Lila é filha de um sapateiro muito rude e pobre, não tem como continuar os estudos para além da quinta série; Lenu é filha de um funcionário público que, com muito esforço, consegue continuar custeando os estudos da filha. A inveja de Lila, que já havia se manifestado anteriormente quando esta jogou a boneca da amiga no porão, reaparece numa engenhosa manipulação. Lila convence a amiga a dar uma volta fora do bairro, para além do túnel, sabendo que Lenu terá que enfrentar os pais quando voltar. A armação não sai exatamente como Lila havia planejado.

Cada nova ocorrência é descrita com um realismo cruel. Ferrante faz com que o leitor alterne os sentimentos que tem sobre as duas, como se fossem pessoas reais, amigas de infância, personagens da nossa vizinhança. Todos os personagens são extremamente complexos. Em vários momentos temos a impressão de que Ferrante está contando suas próprias memórias.

Temos o livro de uma escritora que conta a história de amizade de duas meninas. A óptica feminina dá uma dimensão muito mais intensa e dinâmica para a narrativa. O machismo é visível mesmo entre os homens da esquerda progressista. Essa temática também está presente em toda a história, não de forma militante e artificial, mas integrada de modo orgânico e muito realista.

Como todo livro narrado em primeira pessoa, não há como saber as verdadeiras intenções dos outros personagens. Conhecemos apenas a interpretação que Lenu – a narradora – faz de cada ato dos seus amigos. Suas inseguranças, no entanto, são expostas. Também seus erros e seus atos impulsivos. Não existe o menor esforço da narradora para se mostrar como alguém superior. Seus momentos de inveja, despeito, baixa autoestima e vileza são narrados com total naturalidade, como se houvesse a intenção de passar a limpo toda uma vida.

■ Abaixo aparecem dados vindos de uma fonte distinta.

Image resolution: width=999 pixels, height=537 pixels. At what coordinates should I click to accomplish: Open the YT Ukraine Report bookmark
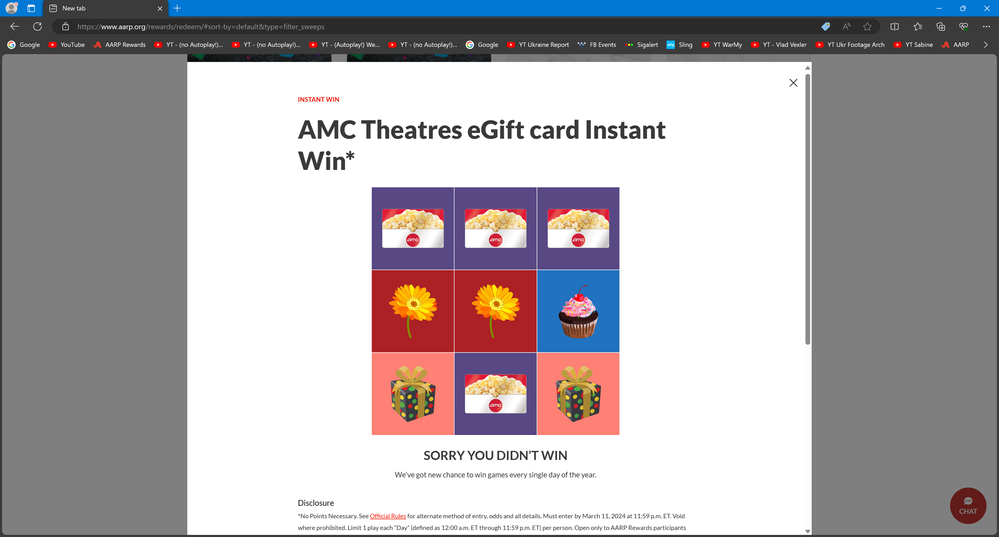click(538, 45)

A amiga genial do título possui valor dúbio. Quem fizer a leitura com atenção irá perceber isso numa frase da própria Lila, já perto do final do livro. O fim do primeiro volume acontece de forma abrupta, num ponto importante da narrativa. Isso causa certa ansiedade para ler a sequência.

A HBO adaptou o primeiro livro para uma série de TV com o mesmo nome. A adaptação está muito fiel, mas não sensibiliza da mesma forma, talvez por faltar aquela sensação de intimidade própria da literatura. Os principais acontecimentos estão lá, da mesma forma que foram descritos no livro, mas falta a sensação de confissão no pé do ouvido deixada pela obra escrita.


A Amiga Genial, obra italiana escrita por Elena Ferrante, foi lançada no Brasil em junho de 2015 pela editora Biblioteca Azul. Com 336 páginas, o romance pode ser comprado por r$ 28,60 no site da Amazon.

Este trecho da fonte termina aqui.